### Exercise directions
Find the line containing "[SEARCH] (1457, 683)" in the data below and repeat it, along with all later lines, exactly through the last one.

** Opening Given data block **

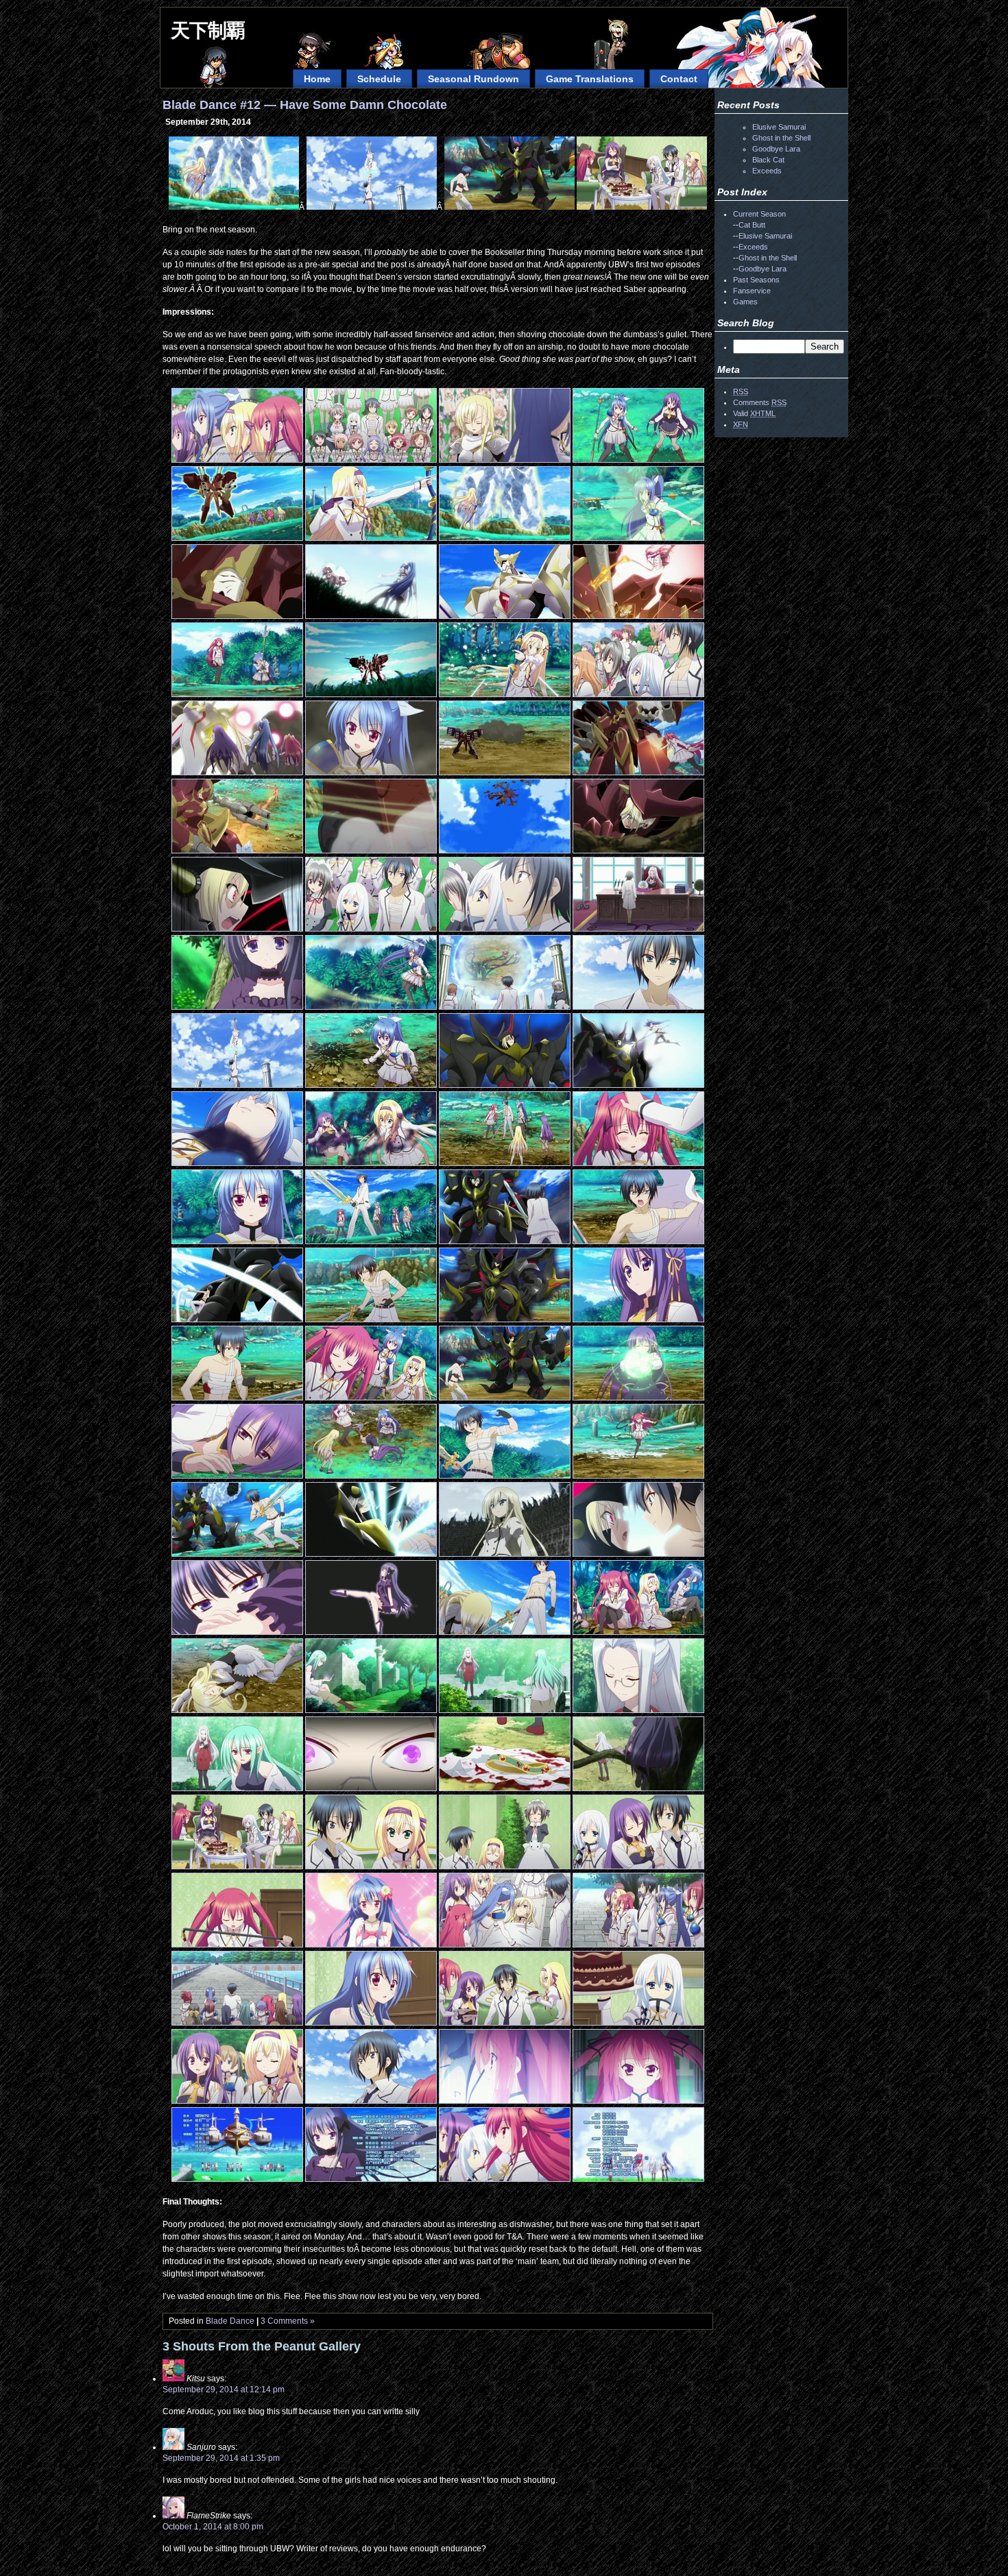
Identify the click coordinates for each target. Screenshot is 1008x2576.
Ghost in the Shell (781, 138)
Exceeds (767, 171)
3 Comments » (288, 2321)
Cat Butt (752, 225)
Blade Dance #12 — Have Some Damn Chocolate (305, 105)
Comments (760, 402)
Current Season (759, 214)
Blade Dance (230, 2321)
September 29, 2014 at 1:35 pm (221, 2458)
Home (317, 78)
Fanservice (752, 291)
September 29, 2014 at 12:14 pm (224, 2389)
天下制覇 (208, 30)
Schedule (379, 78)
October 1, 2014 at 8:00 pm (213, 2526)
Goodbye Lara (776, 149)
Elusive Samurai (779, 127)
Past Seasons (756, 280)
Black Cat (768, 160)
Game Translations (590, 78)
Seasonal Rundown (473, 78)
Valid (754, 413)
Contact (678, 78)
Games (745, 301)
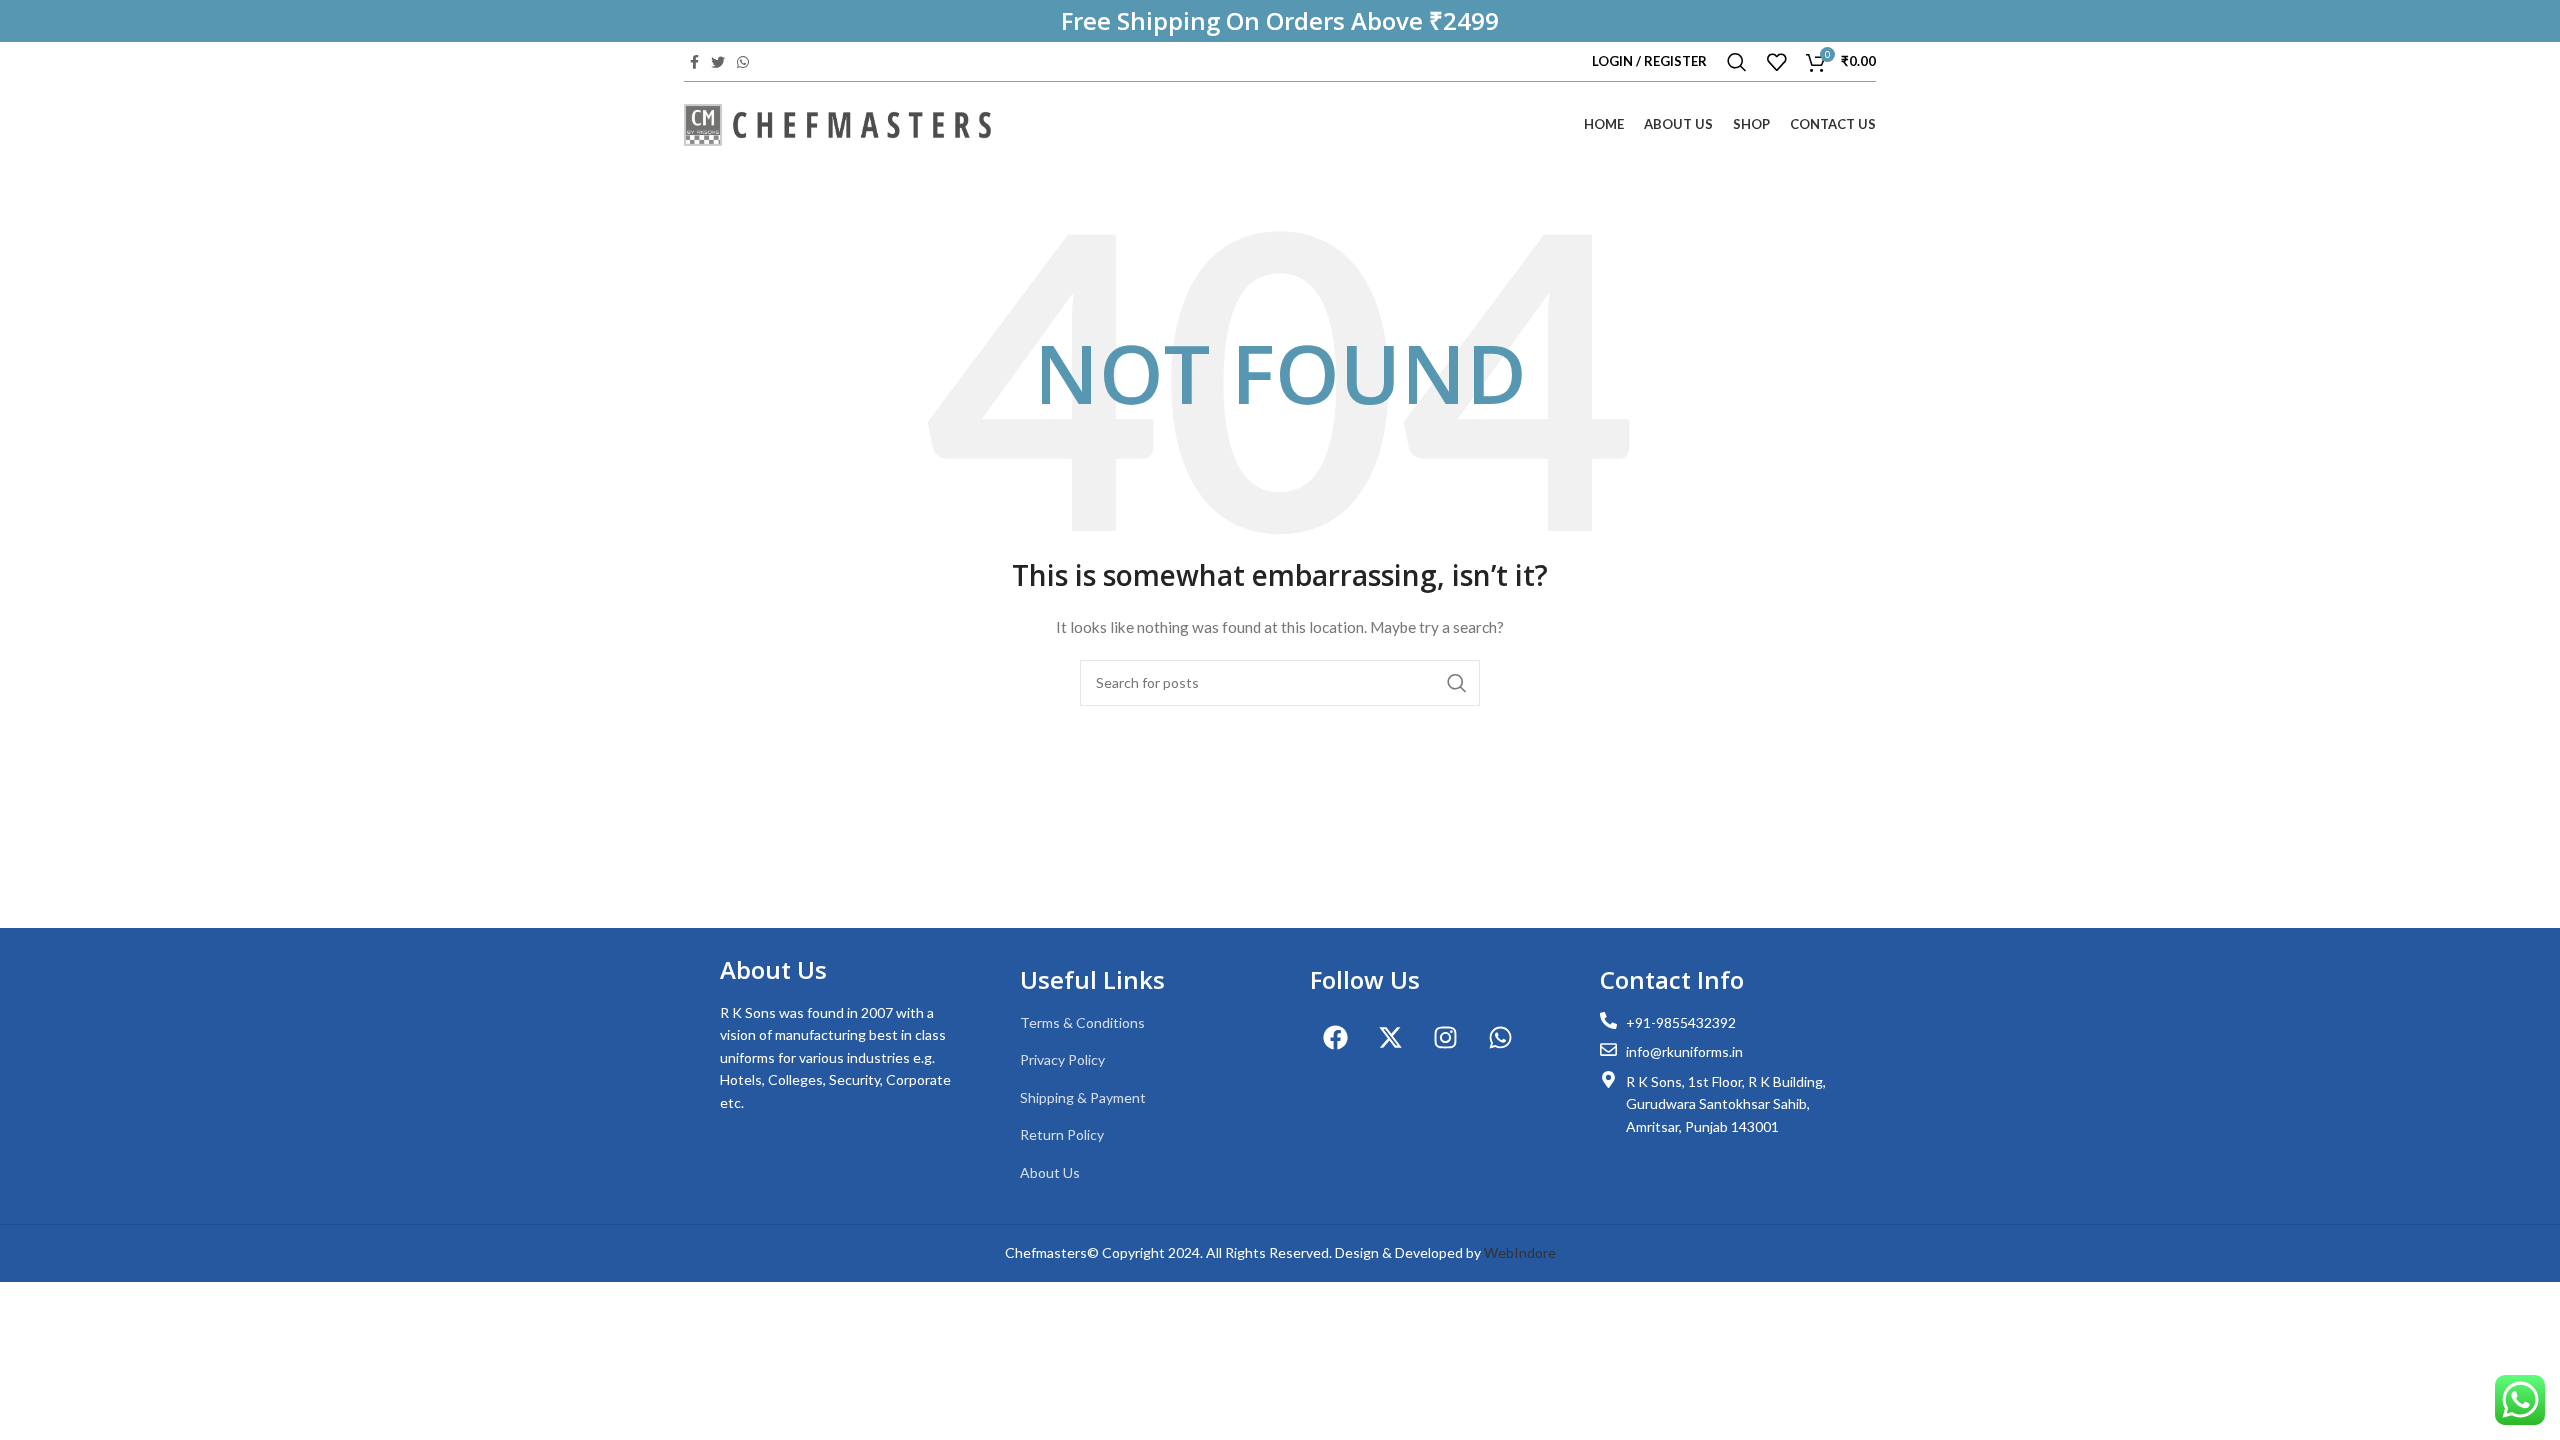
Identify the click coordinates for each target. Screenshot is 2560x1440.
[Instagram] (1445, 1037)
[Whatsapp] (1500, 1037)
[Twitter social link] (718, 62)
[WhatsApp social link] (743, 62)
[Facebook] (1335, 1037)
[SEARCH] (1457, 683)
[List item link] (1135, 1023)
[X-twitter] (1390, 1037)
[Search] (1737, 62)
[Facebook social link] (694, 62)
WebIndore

** Closing Given data block **

### Response area
[SEARCH] (1457, 683)
[List item link] (1135, 1023)
[X-twitter] (1390, 1037)
[Search] (1737, 62)
[Facebook social link] (694, 62)
WebIndore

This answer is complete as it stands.